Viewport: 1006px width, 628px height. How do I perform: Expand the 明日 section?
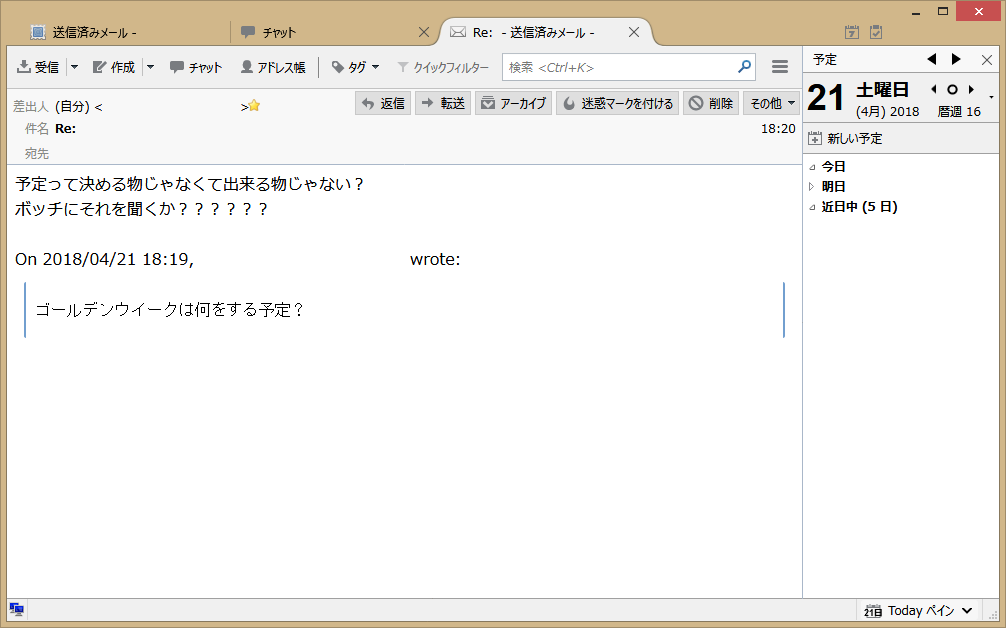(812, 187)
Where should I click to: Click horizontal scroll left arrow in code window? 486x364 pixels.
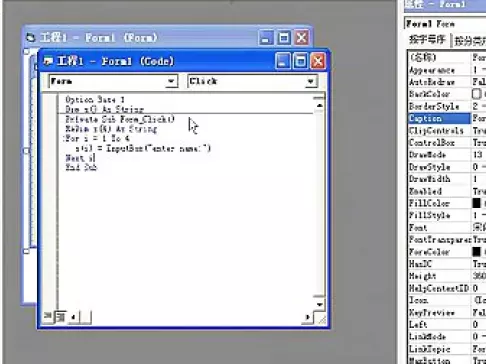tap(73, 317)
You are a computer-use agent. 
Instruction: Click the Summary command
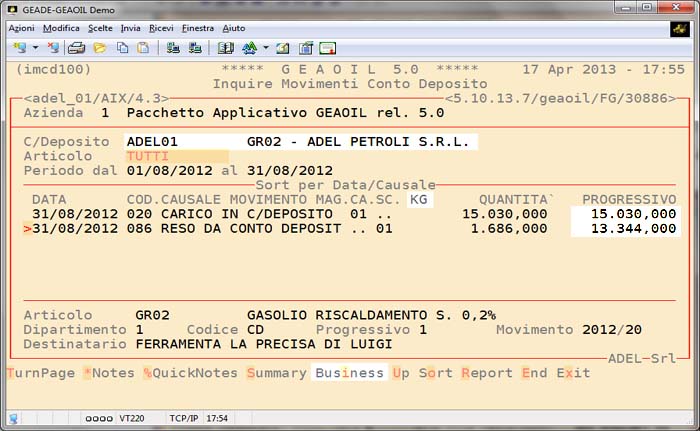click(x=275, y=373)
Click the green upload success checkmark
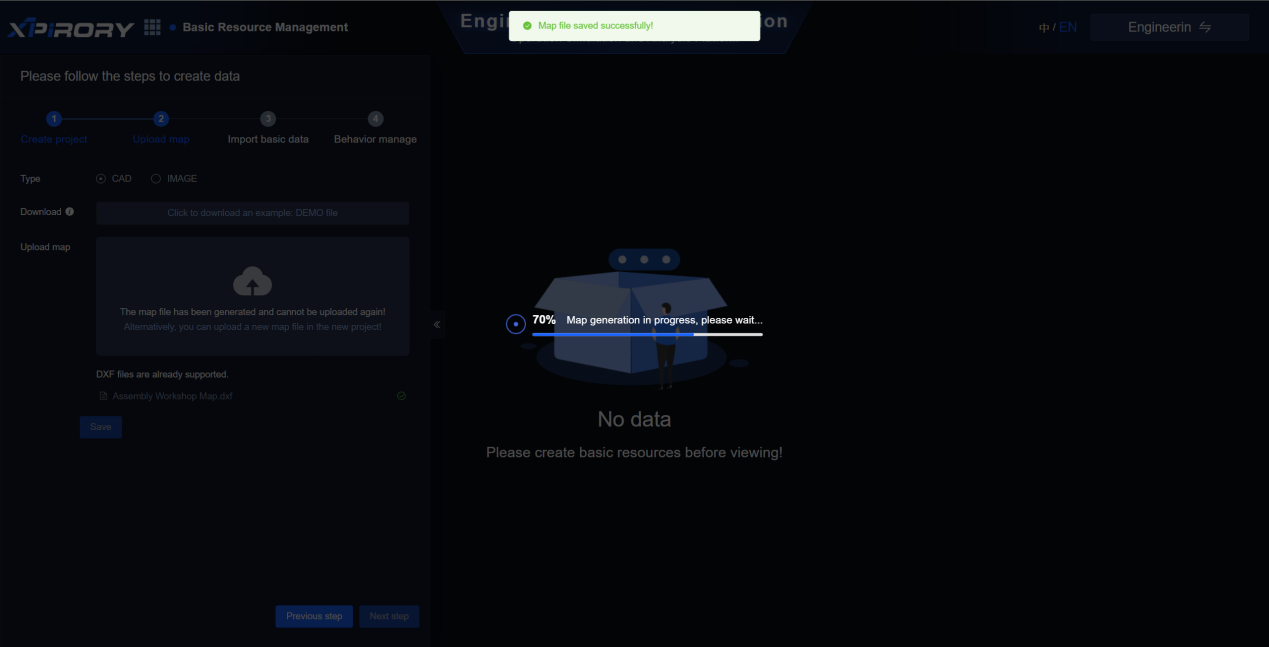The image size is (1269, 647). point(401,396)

-*-*-

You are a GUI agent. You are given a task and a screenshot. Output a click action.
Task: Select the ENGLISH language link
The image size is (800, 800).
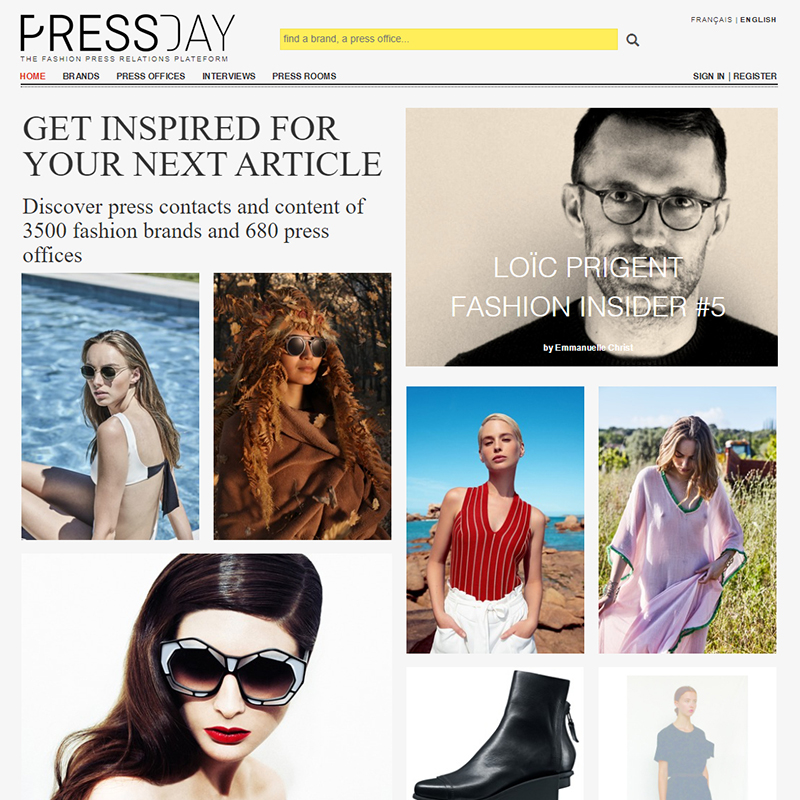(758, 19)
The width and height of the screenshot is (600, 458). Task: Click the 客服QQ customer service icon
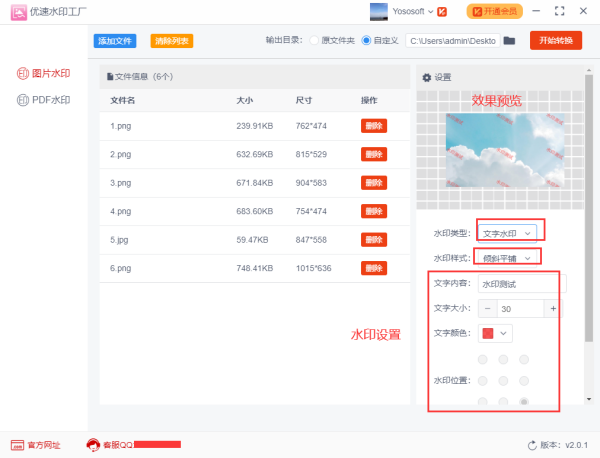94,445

-*-*-

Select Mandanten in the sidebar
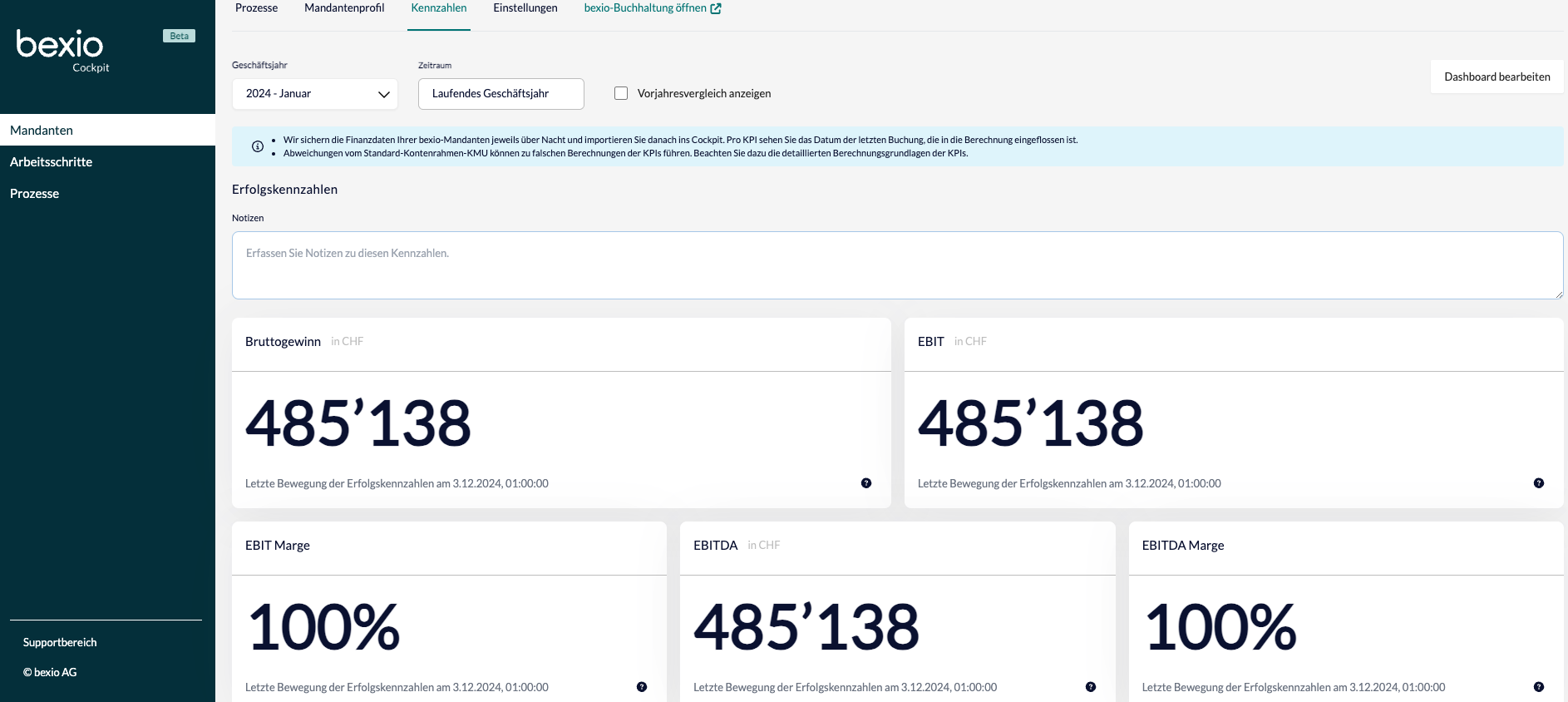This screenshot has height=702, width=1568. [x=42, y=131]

-*-*-

*AIM OF THE TASK*:
Respond with the count of lines in the material above that contain the word "agent", and add nothing to it.

*EXERCISE RESULT*:
2